Like many people, I’ve been caught up in a Stranger Things fever over the past three years. Not only does the Netflix series exists as a font of childhood nostalgia, it brought to mind memories of when I was the same age as Will, Mike, Lucas, and Dustin, and saw the world as a place meant to be explored with my close-knit circle of friends. There were always adventures to be hand, even if they rarely went further than the neighborhood cul de sacs or school grounds, and it was the joy of discovery and the suggestion that the adults were always up to something made the thrill of being out and about - especially during the summer - all the more memorable. Like Stranger Things, The Blackout Club aims to recreate childhood jaunts and exploration but with a much more sinister edge. The town of Redacre is a lot like Hawkins, Indiana, except that it’s occupied by a force more terrifying and dangerous than the Upside Down. 

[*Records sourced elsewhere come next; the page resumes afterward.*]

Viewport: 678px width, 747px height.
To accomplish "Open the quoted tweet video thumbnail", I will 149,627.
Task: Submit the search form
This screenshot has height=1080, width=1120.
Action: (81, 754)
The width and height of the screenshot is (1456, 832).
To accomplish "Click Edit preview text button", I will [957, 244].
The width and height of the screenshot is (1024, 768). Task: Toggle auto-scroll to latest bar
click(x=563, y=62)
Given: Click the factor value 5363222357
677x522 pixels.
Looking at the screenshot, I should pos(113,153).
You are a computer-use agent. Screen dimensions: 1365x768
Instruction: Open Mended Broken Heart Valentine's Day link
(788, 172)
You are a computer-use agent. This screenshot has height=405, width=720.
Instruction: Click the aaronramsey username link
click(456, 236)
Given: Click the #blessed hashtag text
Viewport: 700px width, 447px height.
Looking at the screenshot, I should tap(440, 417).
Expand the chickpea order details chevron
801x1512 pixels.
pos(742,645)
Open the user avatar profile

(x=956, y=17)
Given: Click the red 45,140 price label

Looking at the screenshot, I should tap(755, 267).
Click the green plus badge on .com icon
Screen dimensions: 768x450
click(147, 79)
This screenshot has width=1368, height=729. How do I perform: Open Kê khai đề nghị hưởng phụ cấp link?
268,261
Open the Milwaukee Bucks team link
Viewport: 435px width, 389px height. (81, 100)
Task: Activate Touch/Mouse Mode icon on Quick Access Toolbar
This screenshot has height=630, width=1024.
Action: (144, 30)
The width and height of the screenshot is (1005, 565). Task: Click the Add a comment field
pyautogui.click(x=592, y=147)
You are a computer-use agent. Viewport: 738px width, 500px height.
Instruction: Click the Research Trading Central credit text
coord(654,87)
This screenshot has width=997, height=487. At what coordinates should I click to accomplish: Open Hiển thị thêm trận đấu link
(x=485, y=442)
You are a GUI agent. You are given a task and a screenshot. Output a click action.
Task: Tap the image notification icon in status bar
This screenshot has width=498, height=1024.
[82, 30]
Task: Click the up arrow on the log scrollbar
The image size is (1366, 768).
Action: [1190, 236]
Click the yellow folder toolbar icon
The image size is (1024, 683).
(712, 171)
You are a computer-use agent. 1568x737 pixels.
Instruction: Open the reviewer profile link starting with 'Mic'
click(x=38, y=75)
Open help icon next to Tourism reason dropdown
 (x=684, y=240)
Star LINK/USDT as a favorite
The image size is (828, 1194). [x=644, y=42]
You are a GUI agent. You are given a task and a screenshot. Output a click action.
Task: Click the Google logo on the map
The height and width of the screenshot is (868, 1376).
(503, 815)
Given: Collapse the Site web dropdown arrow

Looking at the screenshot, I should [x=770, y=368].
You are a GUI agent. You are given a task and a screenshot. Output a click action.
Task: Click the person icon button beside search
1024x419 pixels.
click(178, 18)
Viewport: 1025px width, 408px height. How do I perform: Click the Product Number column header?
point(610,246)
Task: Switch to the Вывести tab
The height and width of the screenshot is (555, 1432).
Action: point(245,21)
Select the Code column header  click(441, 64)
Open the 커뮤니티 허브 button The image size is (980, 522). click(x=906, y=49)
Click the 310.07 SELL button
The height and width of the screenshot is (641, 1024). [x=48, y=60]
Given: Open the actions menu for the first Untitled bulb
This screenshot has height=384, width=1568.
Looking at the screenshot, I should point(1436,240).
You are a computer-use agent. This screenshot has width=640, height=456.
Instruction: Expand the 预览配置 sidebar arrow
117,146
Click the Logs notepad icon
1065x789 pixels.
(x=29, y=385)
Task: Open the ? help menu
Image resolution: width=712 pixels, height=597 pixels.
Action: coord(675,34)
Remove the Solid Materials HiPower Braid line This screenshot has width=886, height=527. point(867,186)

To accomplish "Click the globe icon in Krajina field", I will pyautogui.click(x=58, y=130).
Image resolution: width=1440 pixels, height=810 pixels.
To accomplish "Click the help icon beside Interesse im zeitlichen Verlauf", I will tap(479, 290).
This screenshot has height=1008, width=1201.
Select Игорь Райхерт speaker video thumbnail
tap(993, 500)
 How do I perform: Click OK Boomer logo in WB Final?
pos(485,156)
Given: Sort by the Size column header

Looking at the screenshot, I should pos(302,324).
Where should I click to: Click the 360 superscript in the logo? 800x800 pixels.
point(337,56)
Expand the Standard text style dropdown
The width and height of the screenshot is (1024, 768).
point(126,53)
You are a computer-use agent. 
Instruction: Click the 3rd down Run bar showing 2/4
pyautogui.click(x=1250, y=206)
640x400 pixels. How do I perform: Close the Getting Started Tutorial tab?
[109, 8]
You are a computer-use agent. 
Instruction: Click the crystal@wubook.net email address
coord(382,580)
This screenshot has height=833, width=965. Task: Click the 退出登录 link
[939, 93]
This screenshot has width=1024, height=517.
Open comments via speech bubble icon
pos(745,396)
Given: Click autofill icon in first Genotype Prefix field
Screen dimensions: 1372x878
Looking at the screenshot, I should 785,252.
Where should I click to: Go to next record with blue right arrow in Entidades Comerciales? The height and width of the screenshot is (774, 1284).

An exclusively multiplayer game, The Blackout Club draws immediate comparisons to Valve’s Left 4 Dead, except instead of working together to shoot through hordes of zombies, you play as a teen whose hometown has been overrun by a terrible secret that is responsible for a string of disappearances and increasingly odd behavior by the adults. When one of their own disappears, the kids who form the titular Blackout Club take it upon themselves to risk their lives trying to uncover a grand plot involving a secret underground maze and an entity called The Shape which can only been seen when one’s eyes are closed. The story of the game is established by the prologue tutorial in which you play as Bells, a member of the Blackout Club who comes closer to the source of the odd happenstances than anyone else. Just before she can make it to the hideout, Bells is captured by The Shape, never to be seen again. Bells’ disappearance is enough to spring the rest of the Blackout Club into action. 

That mystery, however, doesn’t really get solved. Kinda. The game proper consists of playing through an unending series of missions set in and around the neighborhood in an overarching attempt to combat mind controlled adults, uncovering bits of lore tucked away in random places. Like Left 4 Dead, you’re not really here for the plot but to be challenged with up to three other people to successfully complete multi-tiered objectives while avoiding detection at all costs. Stealth and the thrill of the hunt are the names of The Blackout Club’s game.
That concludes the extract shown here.